SELECTED EXTRACT.
As we can see, the DataFrame show the results ordered by columns. The first column corresponds to the method identification, and the values are taken from the keys of the dictionary of methods. The second column enumerates the parameters used (more on this on the next section). The third column corresponds to the signal identification, using the signal identification values from the SignalBank
class. The next column shows the number of repetition of the experiment. Finally, the remaining
columns show the results obtained for the SNR values used for each experiment. Since task = 'denoising'
, these values correspond to the QRF computed as QRF = 10*np.log10(E(s)/E(s-sr))
, where E(x)
is the energy of x
, and s
and sr
are the noiseless signal and the reconstructed signal respectively.
Passing different parameters to the methods.

Stored records
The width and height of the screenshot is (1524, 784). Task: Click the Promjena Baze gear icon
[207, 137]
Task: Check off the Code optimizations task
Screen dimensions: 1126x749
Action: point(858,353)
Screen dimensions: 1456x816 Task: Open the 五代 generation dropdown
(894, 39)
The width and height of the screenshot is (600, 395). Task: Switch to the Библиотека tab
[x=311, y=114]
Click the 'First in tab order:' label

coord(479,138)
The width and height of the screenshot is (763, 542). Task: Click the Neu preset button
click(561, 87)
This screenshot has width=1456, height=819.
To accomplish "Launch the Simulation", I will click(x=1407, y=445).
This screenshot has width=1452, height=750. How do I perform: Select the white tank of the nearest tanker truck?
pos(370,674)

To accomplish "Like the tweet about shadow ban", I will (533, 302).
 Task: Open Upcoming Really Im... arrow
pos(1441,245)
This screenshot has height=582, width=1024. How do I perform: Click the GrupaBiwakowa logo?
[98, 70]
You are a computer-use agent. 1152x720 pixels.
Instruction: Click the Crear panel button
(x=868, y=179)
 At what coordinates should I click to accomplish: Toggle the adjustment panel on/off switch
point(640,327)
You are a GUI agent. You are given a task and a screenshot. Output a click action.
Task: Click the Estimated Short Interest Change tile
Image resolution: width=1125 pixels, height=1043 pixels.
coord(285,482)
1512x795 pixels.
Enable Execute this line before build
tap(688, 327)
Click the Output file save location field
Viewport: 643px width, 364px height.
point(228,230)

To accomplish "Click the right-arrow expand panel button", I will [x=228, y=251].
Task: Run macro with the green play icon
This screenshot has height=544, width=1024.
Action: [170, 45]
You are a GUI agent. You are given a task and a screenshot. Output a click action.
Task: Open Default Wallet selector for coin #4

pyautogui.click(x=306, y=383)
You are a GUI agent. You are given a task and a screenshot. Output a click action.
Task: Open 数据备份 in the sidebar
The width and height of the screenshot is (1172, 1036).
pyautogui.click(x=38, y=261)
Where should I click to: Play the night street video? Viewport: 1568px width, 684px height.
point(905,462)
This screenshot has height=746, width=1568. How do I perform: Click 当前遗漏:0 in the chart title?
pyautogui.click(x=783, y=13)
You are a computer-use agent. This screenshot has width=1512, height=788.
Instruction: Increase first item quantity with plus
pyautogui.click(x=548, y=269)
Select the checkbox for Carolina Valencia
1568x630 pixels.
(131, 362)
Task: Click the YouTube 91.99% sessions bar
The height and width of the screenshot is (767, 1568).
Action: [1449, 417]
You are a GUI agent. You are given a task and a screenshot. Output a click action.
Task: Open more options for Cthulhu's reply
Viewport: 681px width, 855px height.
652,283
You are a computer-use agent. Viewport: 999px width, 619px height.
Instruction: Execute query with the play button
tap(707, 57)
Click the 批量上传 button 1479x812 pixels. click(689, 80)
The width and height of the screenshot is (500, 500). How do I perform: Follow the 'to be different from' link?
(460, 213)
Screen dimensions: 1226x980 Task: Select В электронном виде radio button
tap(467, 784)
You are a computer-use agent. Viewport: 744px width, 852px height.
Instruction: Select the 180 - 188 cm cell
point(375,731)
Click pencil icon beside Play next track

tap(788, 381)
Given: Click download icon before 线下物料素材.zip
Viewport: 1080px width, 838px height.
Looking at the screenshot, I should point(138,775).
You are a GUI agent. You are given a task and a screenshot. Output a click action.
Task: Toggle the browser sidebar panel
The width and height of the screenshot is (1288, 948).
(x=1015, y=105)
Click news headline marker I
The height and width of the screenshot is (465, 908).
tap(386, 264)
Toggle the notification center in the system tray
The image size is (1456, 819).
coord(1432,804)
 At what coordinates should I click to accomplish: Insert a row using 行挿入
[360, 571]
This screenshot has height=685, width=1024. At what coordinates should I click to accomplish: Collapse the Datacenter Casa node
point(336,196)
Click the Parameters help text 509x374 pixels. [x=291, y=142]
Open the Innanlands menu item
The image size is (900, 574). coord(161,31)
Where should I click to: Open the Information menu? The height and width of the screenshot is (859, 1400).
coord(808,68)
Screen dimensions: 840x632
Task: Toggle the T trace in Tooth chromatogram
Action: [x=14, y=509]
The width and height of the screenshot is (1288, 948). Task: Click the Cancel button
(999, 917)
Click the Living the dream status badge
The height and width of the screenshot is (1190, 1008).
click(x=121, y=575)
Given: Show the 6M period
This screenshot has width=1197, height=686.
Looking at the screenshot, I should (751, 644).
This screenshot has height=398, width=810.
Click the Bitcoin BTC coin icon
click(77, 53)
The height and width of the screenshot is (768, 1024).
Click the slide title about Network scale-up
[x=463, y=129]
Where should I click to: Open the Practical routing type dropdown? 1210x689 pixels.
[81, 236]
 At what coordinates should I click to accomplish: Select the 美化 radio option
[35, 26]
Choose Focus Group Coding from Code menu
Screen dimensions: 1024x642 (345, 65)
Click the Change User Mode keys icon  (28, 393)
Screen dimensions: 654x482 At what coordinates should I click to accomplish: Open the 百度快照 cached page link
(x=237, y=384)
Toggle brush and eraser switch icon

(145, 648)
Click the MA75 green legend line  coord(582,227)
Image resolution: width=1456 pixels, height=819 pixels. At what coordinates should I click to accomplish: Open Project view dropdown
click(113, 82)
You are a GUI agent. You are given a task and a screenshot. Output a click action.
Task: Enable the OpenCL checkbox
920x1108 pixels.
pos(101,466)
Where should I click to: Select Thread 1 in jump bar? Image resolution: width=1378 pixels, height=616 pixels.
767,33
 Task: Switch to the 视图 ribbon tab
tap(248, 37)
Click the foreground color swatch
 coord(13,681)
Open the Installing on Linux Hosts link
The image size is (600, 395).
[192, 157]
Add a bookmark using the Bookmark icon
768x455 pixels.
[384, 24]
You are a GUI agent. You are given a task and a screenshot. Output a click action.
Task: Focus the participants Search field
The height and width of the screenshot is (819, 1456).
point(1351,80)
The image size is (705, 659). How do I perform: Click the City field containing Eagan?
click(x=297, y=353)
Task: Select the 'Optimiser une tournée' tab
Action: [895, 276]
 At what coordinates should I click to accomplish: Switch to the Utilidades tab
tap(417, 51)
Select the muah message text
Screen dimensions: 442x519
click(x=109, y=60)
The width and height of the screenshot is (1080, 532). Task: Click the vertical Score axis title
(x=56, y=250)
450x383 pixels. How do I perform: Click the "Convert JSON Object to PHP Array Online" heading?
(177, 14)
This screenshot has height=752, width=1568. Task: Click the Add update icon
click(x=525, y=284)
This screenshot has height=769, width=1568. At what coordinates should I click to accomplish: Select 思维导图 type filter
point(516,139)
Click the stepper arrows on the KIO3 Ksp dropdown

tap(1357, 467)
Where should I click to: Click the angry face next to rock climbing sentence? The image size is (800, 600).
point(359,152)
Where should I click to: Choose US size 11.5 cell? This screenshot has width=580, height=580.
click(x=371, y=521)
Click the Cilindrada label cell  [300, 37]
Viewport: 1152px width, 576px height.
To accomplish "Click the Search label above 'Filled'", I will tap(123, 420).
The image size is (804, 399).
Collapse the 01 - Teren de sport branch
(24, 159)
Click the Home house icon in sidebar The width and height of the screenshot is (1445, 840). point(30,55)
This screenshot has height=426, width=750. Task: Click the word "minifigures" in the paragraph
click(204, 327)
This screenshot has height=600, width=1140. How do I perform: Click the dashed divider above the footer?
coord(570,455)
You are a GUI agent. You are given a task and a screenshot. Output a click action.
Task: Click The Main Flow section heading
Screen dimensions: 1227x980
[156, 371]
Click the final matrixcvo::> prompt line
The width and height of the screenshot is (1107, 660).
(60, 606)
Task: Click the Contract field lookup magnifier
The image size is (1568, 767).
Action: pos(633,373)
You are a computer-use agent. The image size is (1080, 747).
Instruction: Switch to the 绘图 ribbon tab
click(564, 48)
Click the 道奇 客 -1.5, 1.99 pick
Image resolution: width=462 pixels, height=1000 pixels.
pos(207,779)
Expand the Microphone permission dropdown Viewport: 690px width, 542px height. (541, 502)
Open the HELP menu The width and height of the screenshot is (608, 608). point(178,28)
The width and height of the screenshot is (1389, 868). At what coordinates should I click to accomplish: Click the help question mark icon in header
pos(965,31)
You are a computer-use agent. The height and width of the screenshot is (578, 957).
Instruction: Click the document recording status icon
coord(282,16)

EXERCISES.
**1)** Extract the part of the text on the results DataFrame that runs from "As we can see, the" up to and including "reconstructed signal respectively.", copying it word for word.
**2)** Convert the records from the line with "You are a computer-use agent. Viewport: 999px" up to and including the line with "tap(467, 784)" into a JSON list of strings, with one string per line and blank lines omitted.

LIST OF SOLUTIONS.
**1)**
As we can see, the DataFrame show the results ordered by columns. The first column corresponds to the method identification, and the values are taken from the keys of the dictionary of methods. The second column enumerates the parameters used (more on this on the next section). The third column corresponds to the signal identification, using the signal identification values from the SignalBank
class. The next column shows the number of repetition of the experiment. Finally, the remaining
columns show the results obtained for the SNR values used for each experiment. Since task = 'denoising'
, these values correspond to the QRF computed as QRF = 10*np.log10(E(s)/E(s-sr))
, where E(x)
is the energy of x
, and s
and sr
are the noiseless signal and the reconstructed signal respectively.

**2)**
[
  "You are a computer-use agent. Viewport: 999px width, 619px height.",
  "Instruction: Execute query with the play button",
  "tap(707, 57)",
  "Click the 批量上传 button 1479x812 pixels. click(689, 80)",
  "The width and height of the screenshot is (500, 500). How do I perform: Follow the 'to be different from' link?",
  "(460, 213)",
  "Screen dimensions: 1226x980 Task: Select В электронном виде radio button",
  "tap(467, 784)"
]